Poletti "Questi scioperi sono politici, il Jobs Act per me non cambia"

Ministro Poletti, a Brescia c’è stato un altro caso di contestazione al governo. Il premier dice che c’è una strategia per dividere il Paese. O invece è il segnale di un malessere sociale sempre più diffuso? «La manifestazione era organizzata da un gruppo di esponenti dei centri sociali, credo avesse finalità più che altro politiche tipiche di questi raggruppamenti. In ogni caso: è bene che tutti coloro i quali intervengono intorno ai temi del lavoro evitino di alzare i toni oltre un certo livello».
 
Pensa ai proclami di Landini? Alle accuse della Picierno ai sindacati? «Non sarò io a scaricare le responsabilità addosso a qualcuno. La settimana scorsa sono accaduti dei fatti che parlano da soli. Usiamo i toni giusti, e confrontiamoci nel merito, è l’unica cosa che conta».
 
Lei si riferisce alla protesta contro i licenziamenti previsti all’acciaieria di Terni.
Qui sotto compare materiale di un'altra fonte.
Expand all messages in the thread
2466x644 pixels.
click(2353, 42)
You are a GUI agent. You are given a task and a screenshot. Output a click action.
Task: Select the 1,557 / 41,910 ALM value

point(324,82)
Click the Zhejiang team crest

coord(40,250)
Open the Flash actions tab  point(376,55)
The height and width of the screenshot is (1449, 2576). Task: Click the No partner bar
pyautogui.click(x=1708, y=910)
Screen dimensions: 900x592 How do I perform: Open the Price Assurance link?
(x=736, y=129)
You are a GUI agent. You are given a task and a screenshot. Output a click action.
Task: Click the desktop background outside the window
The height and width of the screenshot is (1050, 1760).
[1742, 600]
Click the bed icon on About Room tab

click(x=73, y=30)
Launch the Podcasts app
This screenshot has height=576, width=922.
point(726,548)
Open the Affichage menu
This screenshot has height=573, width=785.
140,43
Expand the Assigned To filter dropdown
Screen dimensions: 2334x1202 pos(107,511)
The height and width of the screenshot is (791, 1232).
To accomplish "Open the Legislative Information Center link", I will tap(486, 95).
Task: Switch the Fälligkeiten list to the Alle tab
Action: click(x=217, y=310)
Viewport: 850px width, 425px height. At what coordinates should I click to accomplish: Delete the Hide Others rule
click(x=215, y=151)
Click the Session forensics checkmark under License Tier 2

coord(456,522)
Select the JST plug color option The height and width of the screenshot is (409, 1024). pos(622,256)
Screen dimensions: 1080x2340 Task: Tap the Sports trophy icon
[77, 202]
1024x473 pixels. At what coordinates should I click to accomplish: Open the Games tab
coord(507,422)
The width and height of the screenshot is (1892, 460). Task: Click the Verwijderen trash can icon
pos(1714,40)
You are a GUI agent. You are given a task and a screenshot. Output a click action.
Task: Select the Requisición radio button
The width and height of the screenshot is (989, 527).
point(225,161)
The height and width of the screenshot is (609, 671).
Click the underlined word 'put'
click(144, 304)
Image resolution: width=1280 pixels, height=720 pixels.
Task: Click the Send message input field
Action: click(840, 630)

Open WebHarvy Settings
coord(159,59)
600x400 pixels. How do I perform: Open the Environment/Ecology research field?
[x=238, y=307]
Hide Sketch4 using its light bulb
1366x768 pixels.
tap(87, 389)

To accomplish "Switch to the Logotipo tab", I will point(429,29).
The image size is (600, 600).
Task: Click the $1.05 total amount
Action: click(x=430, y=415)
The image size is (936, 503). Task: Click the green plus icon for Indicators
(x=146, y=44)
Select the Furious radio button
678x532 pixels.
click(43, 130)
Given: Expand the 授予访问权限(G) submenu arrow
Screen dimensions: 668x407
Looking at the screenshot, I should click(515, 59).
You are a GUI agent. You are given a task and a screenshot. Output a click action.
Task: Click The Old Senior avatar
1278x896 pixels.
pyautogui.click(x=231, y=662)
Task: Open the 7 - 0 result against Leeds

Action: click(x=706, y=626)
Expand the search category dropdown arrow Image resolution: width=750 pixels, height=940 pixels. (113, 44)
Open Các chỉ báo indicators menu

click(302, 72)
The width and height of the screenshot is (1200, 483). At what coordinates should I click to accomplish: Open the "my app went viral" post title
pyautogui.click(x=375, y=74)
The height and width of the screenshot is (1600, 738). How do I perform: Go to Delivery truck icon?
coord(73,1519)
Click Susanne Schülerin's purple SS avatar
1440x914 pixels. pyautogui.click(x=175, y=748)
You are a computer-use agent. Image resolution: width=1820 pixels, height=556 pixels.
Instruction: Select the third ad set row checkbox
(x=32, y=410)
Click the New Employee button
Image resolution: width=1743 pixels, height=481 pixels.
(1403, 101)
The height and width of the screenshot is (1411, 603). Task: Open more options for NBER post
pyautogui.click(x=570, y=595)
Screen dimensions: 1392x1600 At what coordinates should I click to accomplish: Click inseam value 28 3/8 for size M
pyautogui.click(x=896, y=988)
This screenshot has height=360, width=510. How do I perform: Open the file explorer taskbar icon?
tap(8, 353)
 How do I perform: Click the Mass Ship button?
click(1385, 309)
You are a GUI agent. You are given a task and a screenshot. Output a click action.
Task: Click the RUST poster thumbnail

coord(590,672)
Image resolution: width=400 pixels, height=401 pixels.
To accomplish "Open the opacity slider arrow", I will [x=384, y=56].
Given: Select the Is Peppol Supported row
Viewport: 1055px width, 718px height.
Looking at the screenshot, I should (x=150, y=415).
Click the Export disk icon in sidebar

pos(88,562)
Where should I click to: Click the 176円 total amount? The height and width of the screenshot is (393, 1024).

Che idea si è fatto di quanto accaduto? «In questi mesi ci sono state centinaia di manifestazioni pacifiche. I lavoratori hanno diritto di scendere in piazza, e meritano tutto il nostro rispetto. Se un lavoratore sciopera, e per questo perde un giorno di paga, significa che ha qualcosa da dire: quelle ragioni devono essere ascoltate, comunque la si pensi. Quel che è accaduto a Roma è stato un fatto isolato e deve rimanere isolato».
 
Ci saranno modifiche alla delega sul lavoro alla Camera? «C’è una discussione parlamentare in corso: vediamo come si sviluppa. Peraltro il Partito democratico ha definito formalmente la sua posizione in una riunione della direzione. E ciò che pensa il Governo è scritto nella legge e nel mio intervento al Senato. Quindi, per quanto mi riguarda, la legge potrebbe essere approvata nel testo attuale».
 
La questione più delicata come sempre è la formulazione della delega a proposito dell’articolo 18, il demansionamento e il controllo a distanza. Se fossero necessarie ulteriori modifiche non c’è il rischio di svuotare la riforma? «Purtroppo si parla solo di articolo 18, poi uno guarda i dati e scopre che su cento nuovi contratti di lavoro 85 sono a tempo determinato. La legge di Stabilità prevede la detassazione dei nuovi contratti a tempo indeterminato e l’abolizione della componente lavoro dall’Irap sempre per i contratti a tempo indeterminato. Per la prima volta nella storia di questo Paese c’è un governo che anziché promettere interventi generici, decide una riforma radicale contro la precarietà. Questi sono i fatti».
 
La detassazione l’aveva introdotta Letta, e non ha prodotto risultati entusiasmanti. Gli ultimi dati dell’Istat confermano poi che non ci sono segnali di miglioramento sostanziale sul fronte della disoccupazione. «Il nostro intervento è radicalmente diverso, perché è rivolto a tutti i contratti a tempo indeterminato, mentre quello previsto da Letta era sottoposto ad una lunga e complicata serie di condizioni. Per quanto riguarda i dati Istat, dicono una cosa diversa: a settembre ci sono 82 mila occupati in più, il dato migliore dal 2013. Potrebbe essere il primo segnale di una inversione di tendenza».
 
Se il governo è così concentrato sulla questione dell’occupazione perché Fiom e Cgil hanno deciso di convocare due scioperi generali? «Siamo in democrazia, ciascuno ha la libertà e la responsabilità di fare le proprie scelte. Ma mi permetto di dire che nel merito ritengo questi scioperi ingiustificati».
 
Dunque sono mossi solo da ragioni politiche? «Se uno ritiene di fare uno sciopero per contestare i contenuti di una legge, evidentemente è mosso da ragioni di questo tipo».
 
Metterete la fiducia sul testo anche alla Camera? «Al momento non c’è alcuna decisione. L’obiettivo, comunque, è arrivare rapidamente all’approvazione. Dobbiamo chiedere in fretta. A gennaio, con l’entrata in vigore della legge di Stabilità parte la detassazione per i contratti a tempo indeterminato. Vorremmo applicarla subito al nuovo contratto a tutele crescenti previsto dalla delega. E vorremmo attuare rapidamente anche tutte le altre parti della legge che ampliano le tutele e rafforzano le politiche attive».